== Exercise task ==
Write out the lines below, from the first one up to and including the line with "coord(187,433)", exactly as they appear. Leave the pictures out of your answer.

== Supplied material ==

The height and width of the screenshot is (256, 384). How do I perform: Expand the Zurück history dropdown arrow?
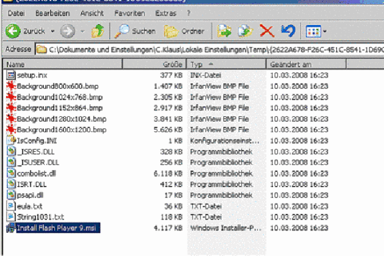52,30
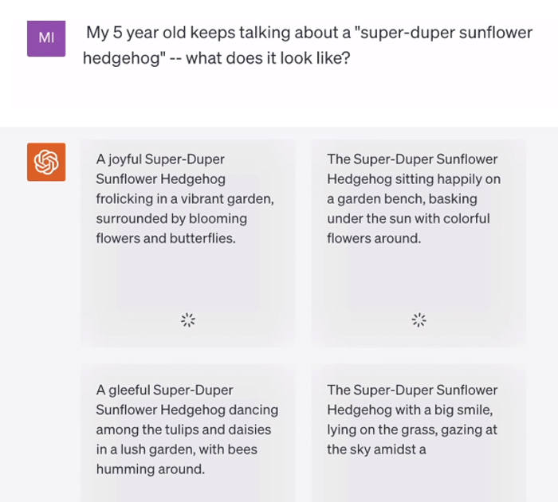Open the gleeful hedgehog dancing image card
This screenshot has height=502, width=558.
coord(187,433)
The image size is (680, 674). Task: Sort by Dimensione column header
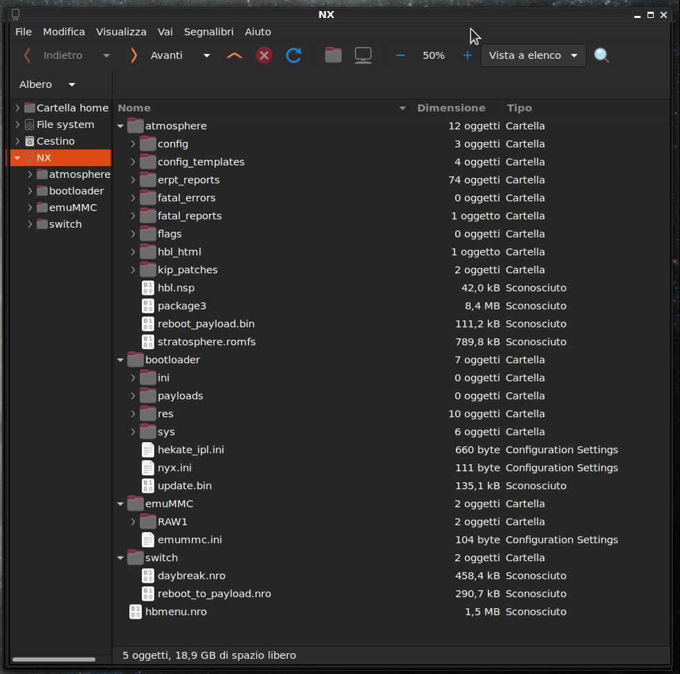[451, 108]
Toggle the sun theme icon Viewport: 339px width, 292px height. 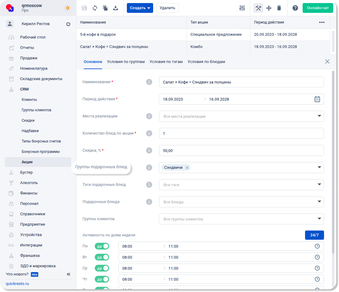(x=68, y=8)
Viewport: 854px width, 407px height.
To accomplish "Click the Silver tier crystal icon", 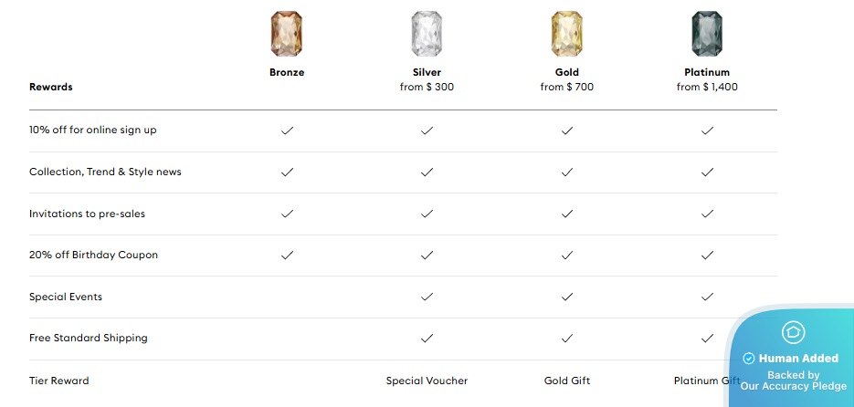I will tap(427, 34).
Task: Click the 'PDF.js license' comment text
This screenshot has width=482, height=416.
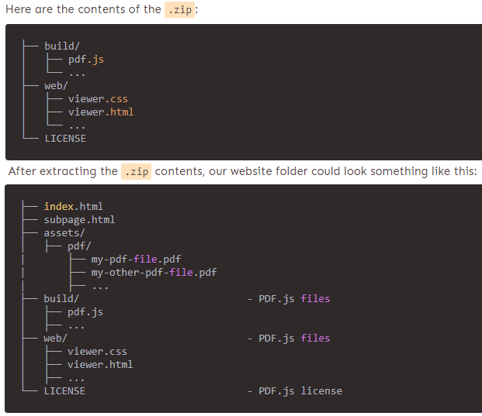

== Correct output ==
The height and width of the screenshot is (256, 384). How do I perform: Expand the Zurück history dropdown arrow?
52,30
Open the gleeful hedgehog dancing image card
This screenshot has height=502, width=558.
coord(187,433)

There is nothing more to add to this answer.